These are the key concepts you need to understand to accurately answer the question.

Projectile Motion
Projectile motion occurs when an object is thrown into the air and moves under the influence of gravity. In this context, the motion is only in the vertical plane since the ball is thrown straight up. We must consider how the object moves up, reaches a peak height, and then moves back down. The constant force of gravity acts on the object throughout all of these stages, pulling it toward the earth. In this specific problem, analyzing the motion helps us understand the forces on the baseball at different points in its trajectory.
Drag Force
Drag force is a resistance force caused by the air in this scenario, acting opposite to the motion. It increases with the square of the velocity: the larger the speed, the greater the drag force. The formula for the drag force is given by:
  • \( F_d = kv^2 \)
Where \( k \) is a constant depending on the properties of the object and the air, and \( v \) is the velocity of the object. Drag force affects how quickly an object slows when it is moving up and also impacts the descent when moving down. Understanding drag is crucial for determining net forces in projectile motion, such as when calculating the baseball's changing acceleration.
Terminal Velocity
Terminal velocity is the maximum velocity an object can reach as it falls through a fluid, like air, when forces become balanced. As an object falls, it accelerates due to gravity. Eventually, the drag force due to air resistance increases to equal gravitational force. This results in no net force, so the object stops accelerating and continues to fall at constant speed, i.e., terminal velocity. For the baseball:
  • At terminal velocity, \( kv_t^2 = mg \).

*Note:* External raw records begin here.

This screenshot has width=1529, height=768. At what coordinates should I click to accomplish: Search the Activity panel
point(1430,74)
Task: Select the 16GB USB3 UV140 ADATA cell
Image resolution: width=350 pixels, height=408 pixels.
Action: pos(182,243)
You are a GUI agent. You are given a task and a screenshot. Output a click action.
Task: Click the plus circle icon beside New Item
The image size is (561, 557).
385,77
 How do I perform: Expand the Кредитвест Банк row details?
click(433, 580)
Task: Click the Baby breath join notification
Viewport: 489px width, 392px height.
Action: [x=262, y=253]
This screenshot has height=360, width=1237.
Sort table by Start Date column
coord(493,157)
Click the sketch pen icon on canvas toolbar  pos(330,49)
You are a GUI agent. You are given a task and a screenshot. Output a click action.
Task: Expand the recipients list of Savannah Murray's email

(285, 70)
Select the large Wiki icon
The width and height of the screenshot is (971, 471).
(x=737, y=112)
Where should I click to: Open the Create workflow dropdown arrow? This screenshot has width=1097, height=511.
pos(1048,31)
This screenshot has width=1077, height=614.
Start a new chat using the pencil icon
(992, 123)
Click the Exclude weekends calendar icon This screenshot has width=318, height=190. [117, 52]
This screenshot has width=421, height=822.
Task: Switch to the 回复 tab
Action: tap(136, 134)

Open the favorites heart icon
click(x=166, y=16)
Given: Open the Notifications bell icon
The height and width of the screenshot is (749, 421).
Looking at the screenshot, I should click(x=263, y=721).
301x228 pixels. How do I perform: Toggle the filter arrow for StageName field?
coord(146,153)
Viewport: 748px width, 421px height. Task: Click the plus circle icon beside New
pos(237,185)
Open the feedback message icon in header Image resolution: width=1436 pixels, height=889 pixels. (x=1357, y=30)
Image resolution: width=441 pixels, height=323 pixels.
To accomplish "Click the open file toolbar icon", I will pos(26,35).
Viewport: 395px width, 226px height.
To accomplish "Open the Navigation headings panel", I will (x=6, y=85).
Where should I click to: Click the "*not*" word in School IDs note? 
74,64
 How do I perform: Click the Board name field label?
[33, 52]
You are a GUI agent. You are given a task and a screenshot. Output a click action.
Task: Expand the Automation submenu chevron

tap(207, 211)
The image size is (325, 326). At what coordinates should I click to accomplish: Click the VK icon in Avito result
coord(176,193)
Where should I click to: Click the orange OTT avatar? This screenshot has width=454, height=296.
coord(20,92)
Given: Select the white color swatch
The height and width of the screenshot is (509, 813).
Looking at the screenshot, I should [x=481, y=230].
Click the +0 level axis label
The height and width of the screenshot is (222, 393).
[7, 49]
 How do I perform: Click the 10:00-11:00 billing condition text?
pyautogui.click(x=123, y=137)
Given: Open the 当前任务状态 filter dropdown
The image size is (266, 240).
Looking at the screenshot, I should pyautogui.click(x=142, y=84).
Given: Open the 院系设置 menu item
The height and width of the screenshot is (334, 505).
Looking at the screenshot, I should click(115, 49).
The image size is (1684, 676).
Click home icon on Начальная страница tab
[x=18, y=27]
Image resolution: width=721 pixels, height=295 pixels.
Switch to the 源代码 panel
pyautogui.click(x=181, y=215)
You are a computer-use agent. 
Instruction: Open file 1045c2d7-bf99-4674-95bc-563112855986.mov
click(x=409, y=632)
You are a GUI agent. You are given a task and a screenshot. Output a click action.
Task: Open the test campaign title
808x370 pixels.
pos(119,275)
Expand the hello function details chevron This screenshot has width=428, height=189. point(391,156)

This understanding helps in defining the context of the problem: calculating the acceleration when the velocity is not terminal but a fraction of it, such as half in our situation.
Newton's Second Law
Newton's Second Law states that the net force acting on an object is equal to the mass of that object multiplied by its acceleration: \( F = ma \). This principle is essential to solve any motion and force-related problems. In the context of this projectile motion, it helps to calculate the y-component of acceleration:
  • When moving up, both gravitational and drag forces act downwards.
  • When moving down, gravity pulls down and drag acts upwards.
Using this law, you calculate the acceleration both when the baseball is moving upwards and downwards by balancing these forces to find the net force and dividing by the mass of the object.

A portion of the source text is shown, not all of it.